Goal: Our objective is to teach a robot arm to do contact rich manipulation: 1) pick up a peg and 2) place the peg in a hole. We used Diffusion EDF for our long-horizon policy because its SE3 equivariant properties allow it to be highly data-efficient, learning tasks from only 10-15 short demonstrations, as well as being generalizable to new configurations of target objects in the scene. Diffusion EDF was previously designed for pick and place tasks only, so we aimed to assess its performance for the peg in hole insertion task.
The Peg-in-Hole is the precursor to more complex industrial assembly tasks. It is a contact rich task that requires significantly more precision than traditional pick-place problems and handling the forces between target components requires more capable control algorithms. To this end, we augment our open loop vision model with a geometric impedance control algorithm to control force and position at the end effector simultaneously.

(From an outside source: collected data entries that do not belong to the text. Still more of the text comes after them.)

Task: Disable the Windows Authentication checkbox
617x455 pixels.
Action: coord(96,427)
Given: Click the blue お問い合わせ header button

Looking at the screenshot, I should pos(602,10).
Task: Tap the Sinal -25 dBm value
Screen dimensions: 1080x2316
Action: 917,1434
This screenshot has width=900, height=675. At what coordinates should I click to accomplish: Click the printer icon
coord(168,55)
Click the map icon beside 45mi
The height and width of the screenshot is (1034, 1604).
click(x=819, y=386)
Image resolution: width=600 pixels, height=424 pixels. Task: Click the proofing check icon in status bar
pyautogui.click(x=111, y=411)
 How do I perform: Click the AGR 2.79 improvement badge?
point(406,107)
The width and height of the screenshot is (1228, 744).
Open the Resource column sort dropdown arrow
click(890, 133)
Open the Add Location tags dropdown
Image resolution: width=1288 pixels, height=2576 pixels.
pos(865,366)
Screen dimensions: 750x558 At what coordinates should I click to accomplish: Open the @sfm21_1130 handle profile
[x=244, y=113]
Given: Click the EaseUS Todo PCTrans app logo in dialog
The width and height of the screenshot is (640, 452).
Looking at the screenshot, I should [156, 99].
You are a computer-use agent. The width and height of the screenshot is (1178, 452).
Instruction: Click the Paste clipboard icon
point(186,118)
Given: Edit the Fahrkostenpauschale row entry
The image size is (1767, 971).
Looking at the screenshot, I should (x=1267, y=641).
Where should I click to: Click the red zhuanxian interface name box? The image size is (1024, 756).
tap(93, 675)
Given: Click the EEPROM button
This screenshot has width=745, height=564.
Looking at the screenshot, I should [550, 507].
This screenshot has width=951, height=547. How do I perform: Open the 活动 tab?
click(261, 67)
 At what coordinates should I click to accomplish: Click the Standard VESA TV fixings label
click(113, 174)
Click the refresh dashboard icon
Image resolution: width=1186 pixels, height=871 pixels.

Developing pipelines to accomplish a peg-in-hole task could pave the path to robotic platforms capable of more challenging assembly tasks in a factory or construction setting. Such robotic platforms can be used to reduce construction time or perhaps even create structures in environments unreachable to humans (in extraterrestial settings). In addition, robots capable of assembly tasks in more unstructured settings also allows setting up factories of varying scales quickly and more affordably.